Continuous flow chemistry can, to a large extent, migrate the “light limitation” problem in traditional batch protocols, and the use of heterogeneous photocatalysis can overcome the disadvantages of difficult catalyst recovery in homogeneous systems. However, effective handling of the solid photocatalysis in continuous flow still remains a challenge.

In a study published in the Chemical Engineering Journal, a team led by Prof. TANG Zhiyong and Assoc. Prof. ZHANG Jie at Shanghai Advanced Research Institute of the Chinese Academy of Sciences reported a novel approach to utilize the solid photocatalysis in continuous flow without clogging with the employment of gas–liquid-solid segmented flow. This approach, owning to the inner recirculation in liquid segments and the formed thin film, ensures the effective suspension of solid catalysts in flow, resulting in enhanced mass transfer and irradiation.

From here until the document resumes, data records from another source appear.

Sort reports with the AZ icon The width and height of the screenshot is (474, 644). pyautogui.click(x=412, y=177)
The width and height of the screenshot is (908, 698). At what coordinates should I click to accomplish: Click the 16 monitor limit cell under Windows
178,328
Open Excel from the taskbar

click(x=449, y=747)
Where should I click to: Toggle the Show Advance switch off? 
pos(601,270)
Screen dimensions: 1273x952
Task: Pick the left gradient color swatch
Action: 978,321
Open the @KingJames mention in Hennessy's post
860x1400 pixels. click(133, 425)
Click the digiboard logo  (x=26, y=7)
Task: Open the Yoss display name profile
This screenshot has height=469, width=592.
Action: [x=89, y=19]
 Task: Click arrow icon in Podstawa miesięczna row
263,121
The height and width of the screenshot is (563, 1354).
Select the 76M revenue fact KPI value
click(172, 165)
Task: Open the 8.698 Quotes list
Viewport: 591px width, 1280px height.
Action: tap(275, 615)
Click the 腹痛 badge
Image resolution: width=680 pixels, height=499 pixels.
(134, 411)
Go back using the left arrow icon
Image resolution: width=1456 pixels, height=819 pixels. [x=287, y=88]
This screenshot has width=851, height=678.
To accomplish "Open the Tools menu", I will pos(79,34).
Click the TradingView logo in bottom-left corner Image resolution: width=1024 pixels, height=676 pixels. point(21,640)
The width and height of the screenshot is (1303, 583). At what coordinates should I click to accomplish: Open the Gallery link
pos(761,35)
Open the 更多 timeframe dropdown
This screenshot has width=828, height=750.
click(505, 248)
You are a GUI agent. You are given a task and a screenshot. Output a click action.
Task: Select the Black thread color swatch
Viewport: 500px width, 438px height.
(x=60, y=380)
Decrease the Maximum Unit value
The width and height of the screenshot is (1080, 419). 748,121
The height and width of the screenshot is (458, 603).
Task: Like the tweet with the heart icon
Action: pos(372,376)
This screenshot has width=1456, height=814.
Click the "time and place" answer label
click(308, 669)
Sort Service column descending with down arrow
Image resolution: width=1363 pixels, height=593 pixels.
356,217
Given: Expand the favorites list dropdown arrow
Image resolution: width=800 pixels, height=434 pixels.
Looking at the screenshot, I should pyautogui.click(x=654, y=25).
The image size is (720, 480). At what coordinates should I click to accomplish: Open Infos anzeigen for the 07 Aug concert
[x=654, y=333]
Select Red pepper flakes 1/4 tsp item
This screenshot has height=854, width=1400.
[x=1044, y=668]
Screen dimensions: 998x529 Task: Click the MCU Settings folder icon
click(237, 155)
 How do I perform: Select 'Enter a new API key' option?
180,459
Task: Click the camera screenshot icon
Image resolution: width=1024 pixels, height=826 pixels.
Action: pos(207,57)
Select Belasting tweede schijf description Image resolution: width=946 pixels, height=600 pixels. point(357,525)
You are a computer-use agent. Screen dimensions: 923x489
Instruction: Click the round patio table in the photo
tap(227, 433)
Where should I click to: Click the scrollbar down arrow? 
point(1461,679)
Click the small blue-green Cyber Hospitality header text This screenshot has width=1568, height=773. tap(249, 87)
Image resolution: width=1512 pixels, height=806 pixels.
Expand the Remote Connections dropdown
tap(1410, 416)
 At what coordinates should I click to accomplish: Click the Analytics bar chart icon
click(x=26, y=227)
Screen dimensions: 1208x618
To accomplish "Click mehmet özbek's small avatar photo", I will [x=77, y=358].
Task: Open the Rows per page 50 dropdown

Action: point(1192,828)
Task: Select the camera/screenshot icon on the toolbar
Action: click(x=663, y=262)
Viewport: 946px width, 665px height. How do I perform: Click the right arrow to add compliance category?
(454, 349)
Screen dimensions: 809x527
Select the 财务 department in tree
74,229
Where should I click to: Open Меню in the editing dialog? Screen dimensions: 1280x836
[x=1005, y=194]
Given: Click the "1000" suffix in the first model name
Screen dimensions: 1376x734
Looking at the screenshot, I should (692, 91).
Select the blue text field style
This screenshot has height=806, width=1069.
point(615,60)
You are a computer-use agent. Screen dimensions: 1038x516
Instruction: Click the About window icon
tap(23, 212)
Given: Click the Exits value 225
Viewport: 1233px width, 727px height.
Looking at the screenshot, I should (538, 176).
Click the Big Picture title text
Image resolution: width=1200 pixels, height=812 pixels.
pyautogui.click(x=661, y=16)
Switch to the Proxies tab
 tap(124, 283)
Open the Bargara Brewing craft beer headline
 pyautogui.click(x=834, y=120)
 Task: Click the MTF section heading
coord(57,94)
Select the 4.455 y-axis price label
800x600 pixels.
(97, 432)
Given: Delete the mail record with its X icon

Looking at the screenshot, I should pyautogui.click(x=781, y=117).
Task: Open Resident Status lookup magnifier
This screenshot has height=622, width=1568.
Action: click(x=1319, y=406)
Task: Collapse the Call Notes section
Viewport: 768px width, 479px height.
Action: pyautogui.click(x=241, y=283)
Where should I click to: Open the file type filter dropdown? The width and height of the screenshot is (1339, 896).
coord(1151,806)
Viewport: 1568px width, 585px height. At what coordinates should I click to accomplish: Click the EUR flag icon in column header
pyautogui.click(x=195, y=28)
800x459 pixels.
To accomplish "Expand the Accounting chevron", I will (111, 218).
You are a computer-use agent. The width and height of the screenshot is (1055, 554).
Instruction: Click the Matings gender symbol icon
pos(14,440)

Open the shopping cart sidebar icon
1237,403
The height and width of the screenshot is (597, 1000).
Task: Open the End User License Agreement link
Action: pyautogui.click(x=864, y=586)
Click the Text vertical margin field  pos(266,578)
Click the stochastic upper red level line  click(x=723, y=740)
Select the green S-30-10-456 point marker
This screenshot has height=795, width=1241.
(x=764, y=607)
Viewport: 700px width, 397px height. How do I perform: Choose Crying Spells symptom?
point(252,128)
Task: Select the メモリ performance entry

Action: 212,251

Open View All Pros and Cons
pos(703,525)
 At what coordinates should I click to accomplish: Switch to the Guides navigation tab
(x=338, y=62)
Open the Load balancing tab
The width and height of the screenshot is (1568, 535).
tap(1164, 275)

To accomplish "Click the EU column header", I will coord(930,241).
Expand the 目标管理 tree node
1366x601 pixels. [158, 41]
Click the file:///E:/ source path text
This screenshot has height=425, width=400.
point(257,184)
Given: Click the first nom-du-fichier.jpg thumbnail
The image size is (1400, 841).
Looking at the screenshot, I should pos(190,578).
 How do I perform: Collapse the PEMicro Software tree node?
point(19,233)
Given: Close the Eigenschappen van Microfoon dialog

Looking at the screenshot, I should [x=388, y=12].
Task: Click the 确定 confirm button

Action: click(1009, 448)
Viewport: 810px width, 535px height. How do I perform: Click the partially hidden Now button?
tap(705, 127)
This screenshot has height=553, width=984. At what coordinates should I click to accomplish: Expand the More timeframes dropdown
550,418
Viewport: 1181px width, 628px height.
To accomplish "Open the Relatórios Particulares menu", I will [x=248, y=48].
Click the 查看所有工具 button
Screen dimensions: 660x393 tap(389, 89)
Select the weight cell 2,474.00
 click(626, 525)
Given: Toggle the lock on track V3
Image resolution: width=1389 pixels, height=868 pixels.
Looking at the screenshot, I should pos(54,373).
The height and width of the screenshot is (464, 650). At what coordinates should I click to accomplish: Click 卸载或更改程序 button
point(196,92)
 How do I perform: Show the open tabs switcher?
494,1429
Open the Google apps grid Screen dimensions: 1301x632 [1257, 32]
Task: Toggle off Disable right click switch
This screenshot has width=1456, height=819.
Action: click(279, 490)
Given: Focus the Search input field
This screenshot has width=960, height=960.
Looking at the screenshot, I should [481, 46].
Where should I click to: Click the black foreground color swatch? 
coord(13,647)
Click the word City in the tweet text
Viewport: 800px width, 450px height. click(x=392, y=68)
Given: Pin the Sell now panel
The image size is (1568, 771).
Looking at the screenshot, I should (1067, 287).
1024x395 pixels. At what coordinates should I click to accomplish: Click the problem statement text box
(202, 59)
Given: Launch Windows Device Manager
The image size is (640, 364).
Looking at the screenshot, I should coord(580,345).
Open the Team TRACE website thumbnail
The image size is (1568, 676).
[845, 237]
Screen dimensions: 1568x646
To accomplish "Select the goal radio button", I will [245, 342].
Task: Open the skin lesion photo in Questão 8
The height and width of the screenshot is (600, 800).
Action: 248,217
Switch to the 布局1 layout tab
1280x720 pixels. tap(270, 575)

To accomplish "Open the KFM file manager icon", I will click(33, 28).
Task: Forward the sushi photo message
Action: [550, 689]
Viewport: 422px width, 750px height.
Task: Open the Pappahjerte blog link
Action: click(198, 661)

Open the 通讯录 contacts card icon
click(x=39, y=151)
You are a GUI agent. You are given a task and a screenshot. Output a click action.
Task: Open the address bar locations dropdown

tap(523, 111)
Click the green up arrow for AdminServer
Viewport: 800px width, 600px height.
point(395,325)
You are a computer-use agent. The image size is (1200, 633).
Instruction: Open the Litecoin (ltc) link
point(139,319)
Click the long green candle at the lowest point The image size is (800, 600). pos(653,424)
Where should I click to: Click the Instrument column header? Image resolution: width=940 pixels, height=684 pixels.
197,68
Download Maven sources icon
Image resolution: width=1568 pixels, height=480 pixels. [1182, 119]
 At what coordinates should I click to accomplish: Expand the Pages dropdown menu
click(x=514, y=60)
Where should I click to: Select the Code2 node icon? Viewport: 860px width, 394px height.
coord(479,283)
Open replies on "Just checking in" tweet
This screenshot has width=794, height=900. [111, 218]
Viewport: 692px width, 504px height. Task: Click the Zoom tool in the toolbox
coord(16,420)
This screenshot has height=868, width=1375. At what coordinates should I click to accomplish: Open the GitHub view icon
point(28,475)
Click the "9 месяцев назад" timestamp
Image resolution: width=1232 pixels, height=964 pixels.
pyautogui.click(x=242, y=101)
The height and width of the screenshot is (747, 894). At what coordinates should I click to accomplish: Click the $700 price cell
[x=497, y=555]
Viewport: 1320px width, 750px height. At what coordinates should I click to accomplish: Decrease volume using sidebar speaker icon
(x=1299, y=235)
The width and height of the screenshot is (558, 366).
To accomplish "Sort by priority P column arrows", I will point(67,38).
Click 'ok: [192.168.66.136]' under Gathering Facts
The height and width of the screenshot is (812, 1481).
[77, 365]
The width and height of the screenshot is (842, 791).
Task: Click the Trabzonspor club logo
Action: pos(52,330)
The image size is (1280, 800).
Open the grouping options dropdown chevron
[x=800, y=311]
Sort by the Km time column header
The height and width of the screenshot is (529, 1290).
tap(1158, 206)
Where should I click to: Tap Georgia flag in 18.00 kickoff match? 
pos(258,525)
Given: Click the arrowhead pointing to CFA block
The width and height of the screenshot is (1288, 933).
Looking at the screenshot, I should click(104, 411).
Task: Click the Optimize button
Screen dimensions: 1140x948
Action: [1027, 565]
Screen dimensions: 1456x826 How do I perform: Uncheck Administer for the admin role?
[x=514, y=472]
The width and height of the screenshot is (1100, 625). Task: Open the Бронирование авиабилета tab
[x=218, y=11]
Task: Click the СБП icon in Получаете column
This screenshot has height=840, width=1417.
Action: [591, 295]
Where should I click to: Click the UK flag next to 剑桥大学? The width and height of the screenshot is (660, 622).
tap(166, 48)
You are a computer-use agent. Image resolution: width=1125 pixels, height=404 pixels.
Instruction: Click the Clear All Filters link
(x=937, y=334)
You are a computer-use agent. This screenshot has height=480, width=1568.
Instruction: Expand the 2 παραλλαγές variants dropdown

Azobenzene and azoxybenzene are important precursors in pigment industry, electronic industry and pharmaceutical industry. In this study, the selective synthesis of azo- compounds from nitrobenzene by graphitic carbon nitride (g-C3N4) photocatalysis was selected as model photocatalytic reaction. Through visual flow experiments, the model reaction under gas-liquid-solid segmented flow was investigated thoroughly. Meanwhile, the effects of flow behavior on the photoreaction performance were quantified.

Additionally, the researchers found that the continuous flow could greatly shorten the reaction time. The photocatalytic reaction performance was very sensitive to the gas-liquid-solid segmented flow conditions, which needs to be carefully tuned.

Increasing inert gas fraction resulted in more stable segmented flow with shorter liquid segments and thinker liquid film. The maximum productivity per volume of the continuous photo-microreactor reached 26.1 mmol/h*L. Benefiting from the advantage of “numbering-up”, this value was more than 500 times that of the batch reactor (80 L) reported in the open literature.

These results demonstrated great potential of gas-liquid-solid segmented flow in the field of heterogeneous photocatalysis. This study provides a new route to utilize the heterogenous catalysis in continuous flow, which can be applied to intensify the synthesis of functional materials, fine chemicals and active pharmaceutical ingredients.